In the entries that follow, find the line containing "This screenshot has height=213, width=405." and the line containing "Instruction: Show hidden system tray icons", then copy exactly everything from the first through the second except the pictures.

DATASET ENTRIES START

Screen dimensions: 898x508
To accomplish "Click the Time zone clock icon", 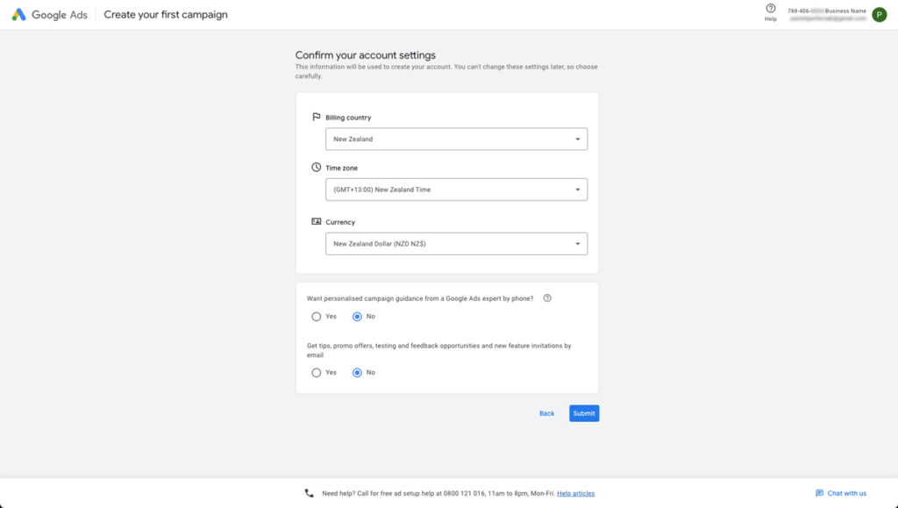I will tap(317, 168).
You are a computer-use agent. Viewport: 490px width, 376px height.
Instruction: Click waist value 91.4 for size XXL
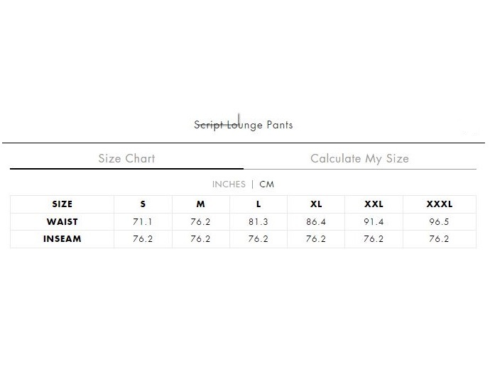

DATASET ENTRIES END
DATASET ENTRIES START

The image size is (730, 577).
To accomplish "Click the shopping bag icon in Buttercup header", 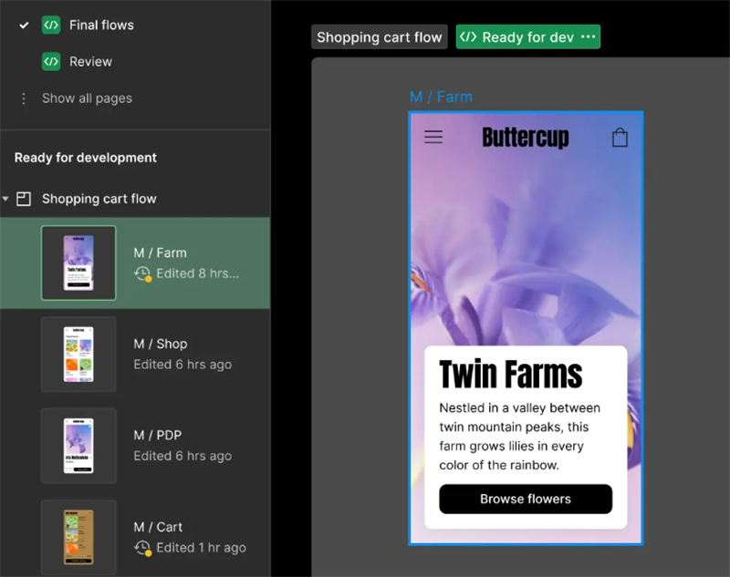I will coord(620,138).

DATASET ENTRIES END
DATASET ENTRIES START

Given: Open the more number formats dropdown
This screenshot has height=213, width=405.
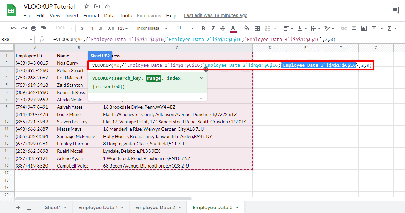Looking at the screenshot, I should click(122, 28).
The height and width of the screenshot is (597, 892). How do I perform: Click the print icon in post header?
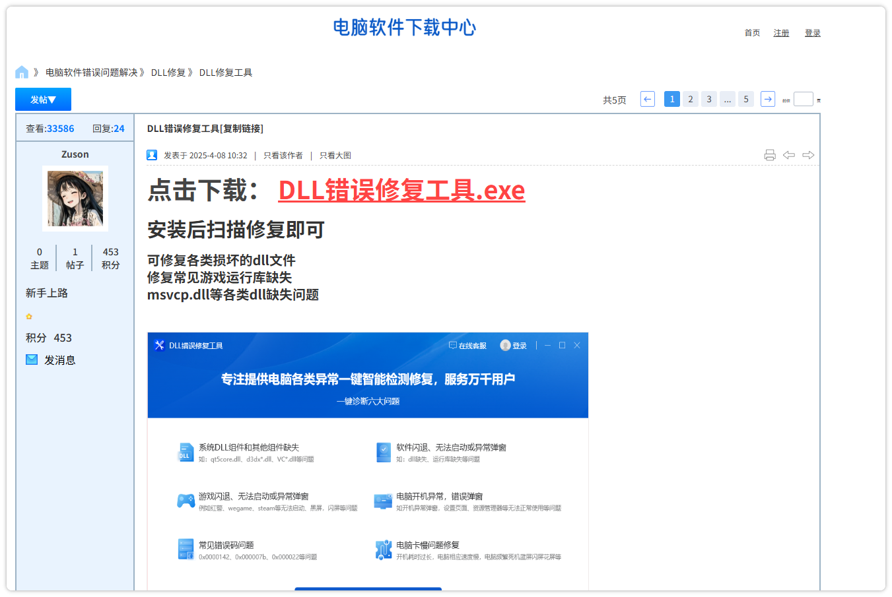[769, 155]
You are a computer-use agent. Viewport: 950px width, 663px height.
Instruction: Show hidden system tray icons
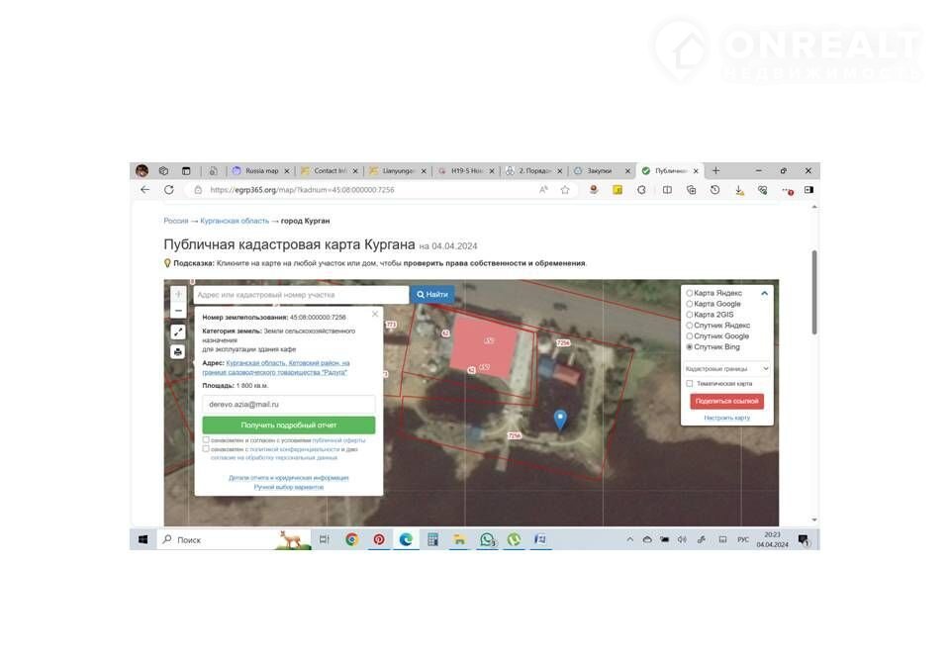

DATASET ENTRIES END

### WRITTEN REPLY
This screenshot has height=213, width=405.
Looking at the screenshot, I should click(122, 28).
The height and width of the screenshot is (597, 892). How do I perform: Click the print icon in post header?
[769, 155]
You are a computer-use agent. Viewport: 950px width, 663px height.
Instruction: Show hidden system tray icons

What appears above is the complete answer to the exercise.